I currently have a Python 2.7 script which scrapes Facebook and captures some JSON data from each page. The JSON data contains personal information. A sample of the JSON data is below:-
{
"id": "4",
"name": "Mark Zuckerberg",
"first_name": "Mark",
"last_name": "Zuckerberg",
"link": "http://www.facebook.com/zuck",
"username": "zuck",
"gender": "male",
"locale": "en_US"
}
The JSON values can vary from page to page. The above example lists all the possibles but sometimes, a value such as 'username' may not exist and I may encounter JSON data such as:-
{
"id": "6",
"name": "Billy Smith",
"first_name": "Billy",
"last_name": "Smith",
"gender": "male",
"locale": "en_US"
}
With this data, I want to populate a database table. As such, my code is as below:-
results_json = simplejson.loads(scraperwiki.scrape(profile_url))
for result in results_json:
profile = dict()
try:
profile['id'] = int(results_json['id'])
except:
profile['id'] = ""
try:
profile['name'] = results_json['name']
except:
profile['name'] = ""
try:
profile['first_name'] = results_json['first_name']
except:
profile['first_name'] = ""
try:
profile['last_name'] = results_json['last_name']
except:
profile['last_name'] = ""
try:
profile['link'] = results_json['link']
except:
profile['link'] = ""
try:
profile['username'] = results_json['username']
except:
profile['username'] = ""
try:
profile['gender'] = results_json['gender']
except:
profile['gender'] = ""
try:
profile['locale'] = results_json['locale']
except:
profile['locale'] = ""
The reason I have so many try/excepts is to account for when the key value doesn't exist on the webpage.
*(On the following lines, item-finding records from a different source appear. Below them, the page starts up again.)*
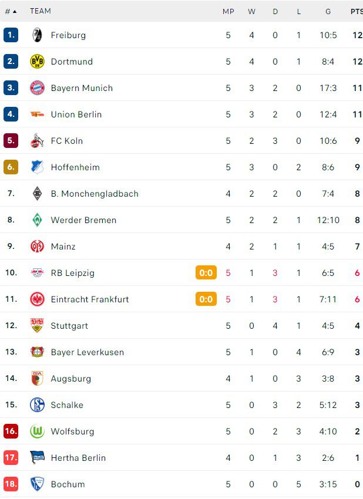
Task: Click the Hoffenheim crest icon
Action: [x=37, y=167]
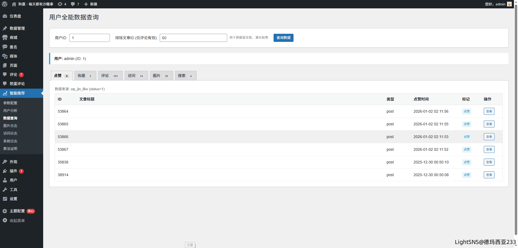
Task: Click the 查询数据 button
Action: point(283,38)
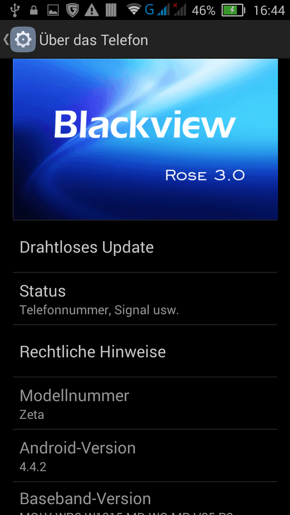The image size is (290, 515).
Task: Tap the Über das Telefon title
Action: [93, 40]
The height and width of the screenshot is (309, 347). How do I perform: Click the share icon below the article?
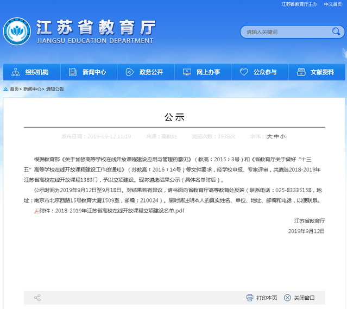(x=37, y=298)
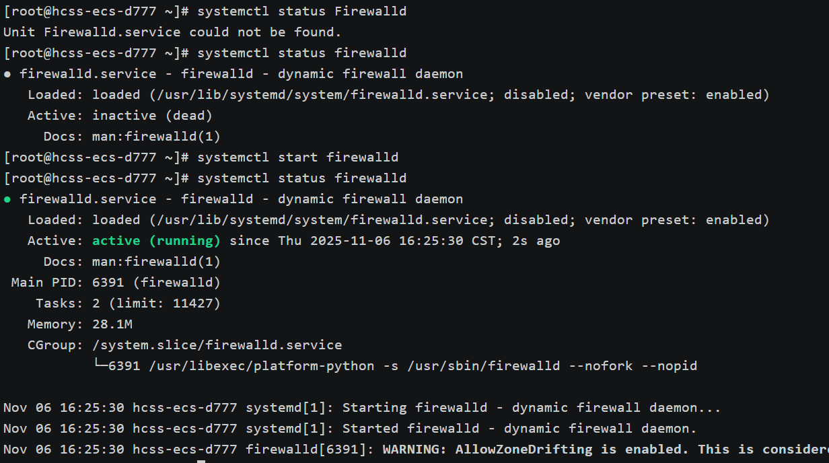Click the "2s ago" elapsed time text
The width and height of the screenshot is (829, 463).
point(536,241)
Nonetheless, this seems to be a really clumpsy and messy way to handle this issue.
If I remove these try / exception clauses, should my scraper encounter a missing key, it returns a KeyError
such as "KeyError: 'username'"
and my script stops running.
Any suggestions on a much smarter and improved way to handle these errors so that, should a missing key be encountered, the script continues.
I've tried creating a list of the JSON values and looked to iterate through them with an IF clause but I just can't figure it out.
Use the .get()
method instead:
>>> a = {'bar': 'eggs'}
>>> a['foo']
Traceback (most recent call last):
File "<stdin>", line 1, in <module>
KeyError: 'foo'
>>> a.get('foo', 'default value')
'default value'
>>> a.get('bar', 'default value')
'eggs'
The .get()
method returns the value for the requested key, or the default value if the key is missing.
Or you can create a new dict with empty strings for each key and use .update()
on it:
profile = dict.fromkeys('id name first_name last_name link username gender locale'.split(), '')
profile.update(result)
dict.fromkeys()
creates a dictionary with all keys you request set to a given default value (''
in the above example), then we use .update()
to copy all keys and values from the result
dictionary, replacing anything already there.